Anyway, back to my point – most people have realised the only thing they’re likely to attract in today’s near-empty pubs is a cold.

There’s probably a broader trend here, too, informed by movements in identity politics and #metoo, perhaps.

People no longer seem to signal their status like they used to, and they have less fun with / less tolerance for it all.

In other words, they don’t flirt in most social spaces.

In the long run this is probably for the good, especially for women who can do without low-level harassment in the workplace, but still it’s easy to forget how much has changed.

Twenty years ago I worked in an office where the newest recruit – male or female – was hazed by having a bunch of framed porn photos on their desk until someone newer was hired.

I didn’t work for Hustler. It was just an office of normal media people. I don’t remember anyone thinking it was especially off.

Yikes. We’ve changed.

Goodbye to all: apps

Which brings me back to my four horseman. (Can you hear their mounts stamping at the door and braying to be heard?)

I believe the epochal shift in sexual and social dynamics – mostly due to dating apps, but with a strong supporting cast – has changed nightlife forever. (It’s probably doing much else besides.)

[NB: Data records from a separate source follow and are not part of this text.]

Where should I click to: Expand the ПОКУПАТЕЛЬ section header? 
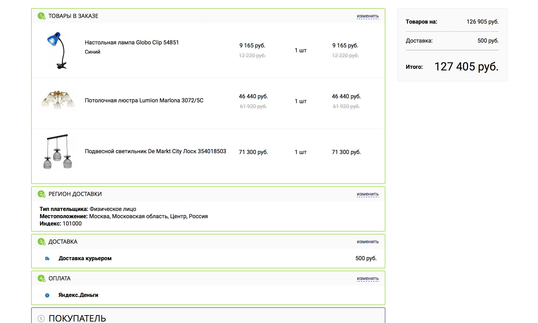[x=77, y=318]
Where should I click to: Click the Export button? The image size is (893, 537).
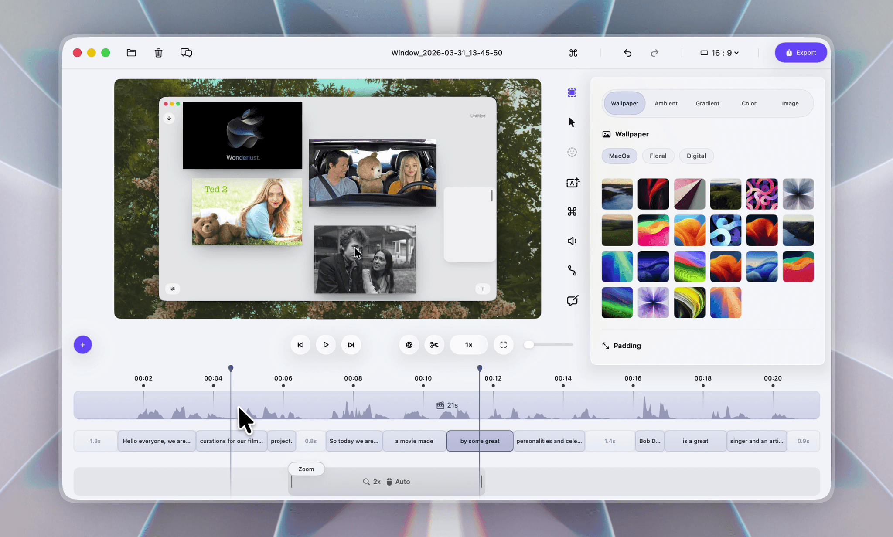(801, 53)
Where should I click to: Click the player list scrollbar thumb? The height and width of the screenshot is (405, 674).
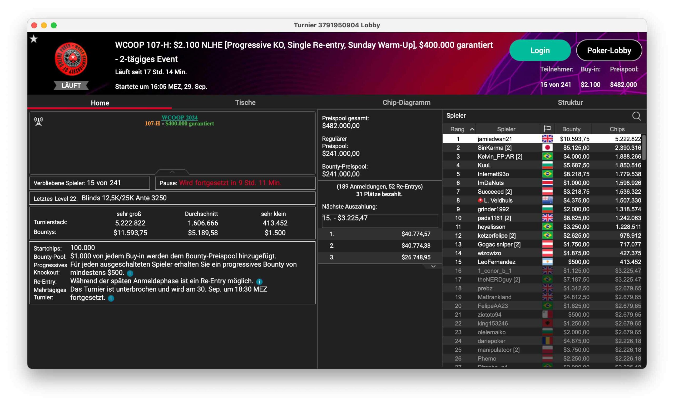pyautogui.click(x=644, y=147)
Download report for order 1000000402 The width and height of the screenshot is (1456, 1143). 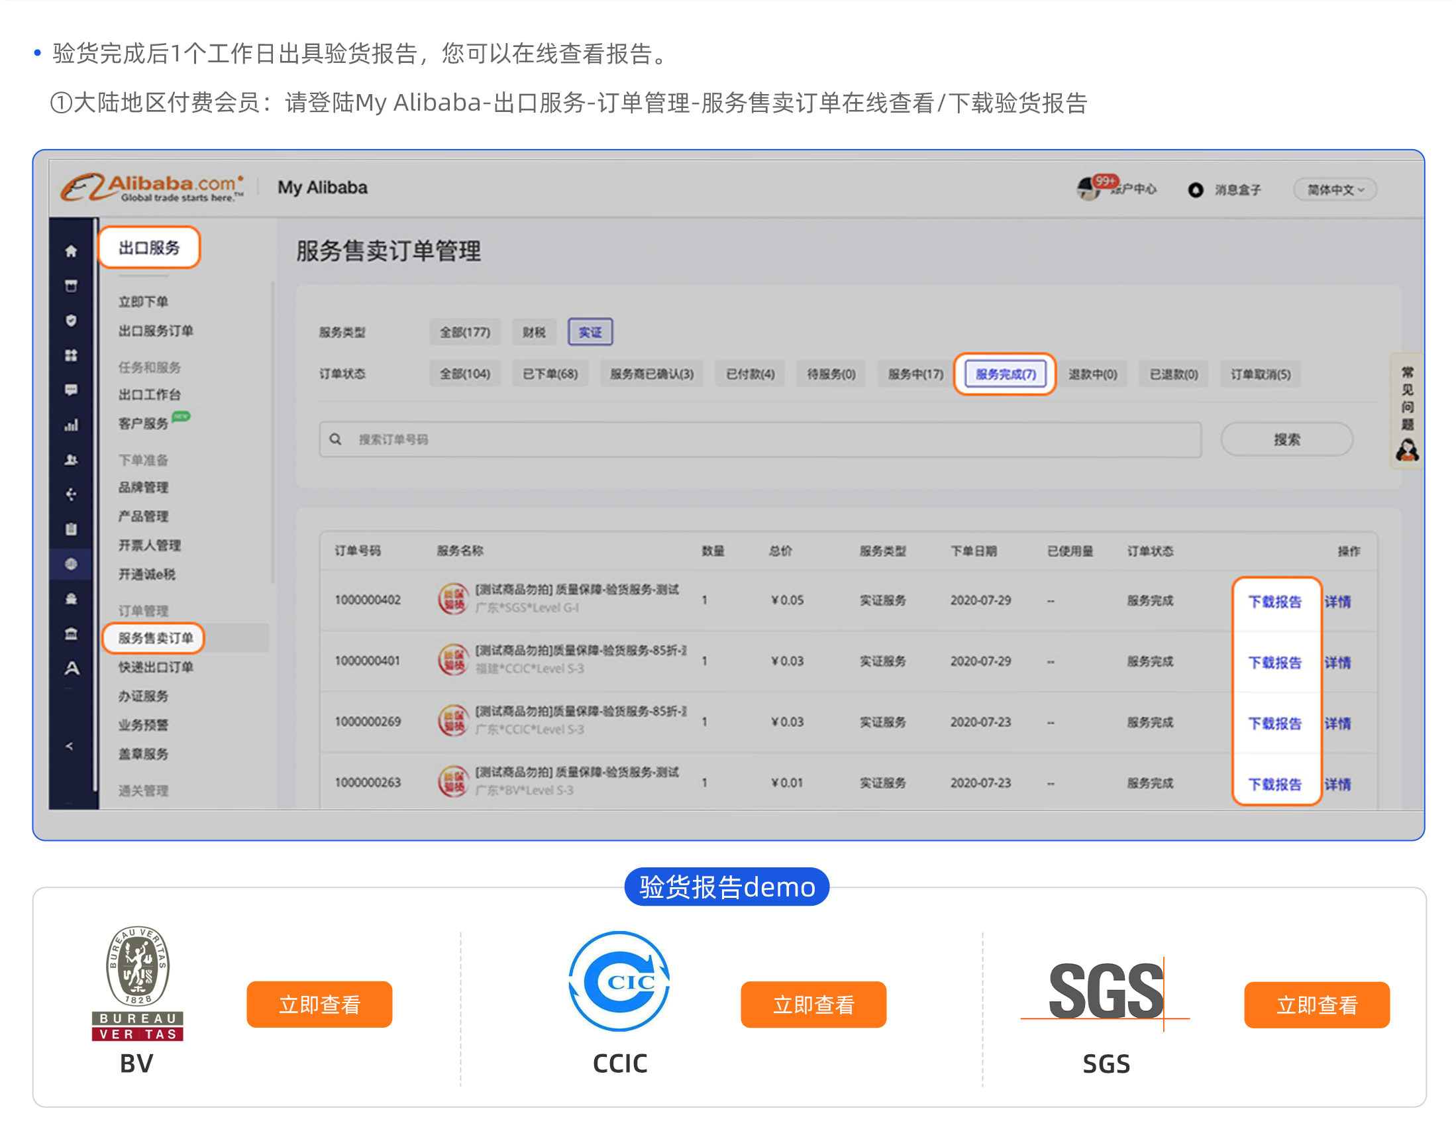pyautogui.click(x=1274, y=602)
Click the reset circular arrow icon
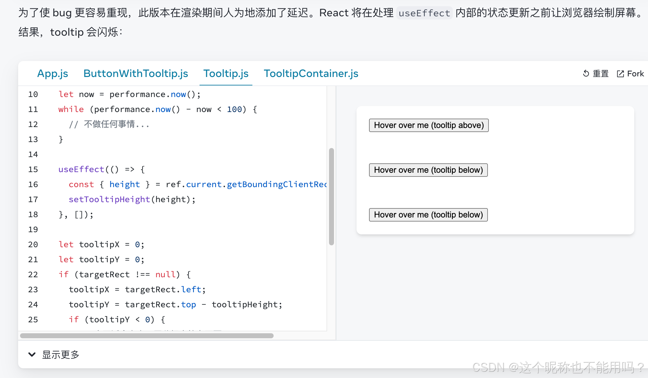The image size is (648, 378). click(586, 74)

As I mused to Frank at the end of one of our uneventful evenings, I see four apps in particular as the riders of the Apocalypse that have spelled doom for traditional nightlife:

  • Tinder – And Hinge, Bumble, Plenty of Fish, Grindr, and all the others. People no longer need to go out, spend money, and get drunk to meet to people. So they don’t.
  • Netflix – …and chill. Clues in the vernacular. Even if you’re not chilling with that special someone who made it through your Tinder funnel, you’re probably bingeing on a box set rather than trying to ring fun out of a provincial nightclub.
  • Deliveroo – Why get a sweaty kebab when you can have your favourite chain meal whisked from dark kitchen to your door in 30 minutes?
  • WhatsApp – You don’t even need to go to the pub to drown your sorrows. Cheap beer and a group of your fellow unlucky lovers will get you through those long nights of the soul.

Now I know what you’re thinking.

There’s that pub near you that’s always busy, or you were out on Friday night in Shoreditch in London and it was rammed.

Yes, yes. There will always be a few successful pubs that are hubs for the local community, presuming we don’t transition to living in vats wearing VR headsets.

I suppose too that there will always be the very trendiest parts of town, the most Instagrammable new restaurants, and the odd capital letter Event that stokes your target demographic’s FOMO.

I’m talking about the continental landmass, not those exotic islands.

The waters are rising, and the end times are upon that old world.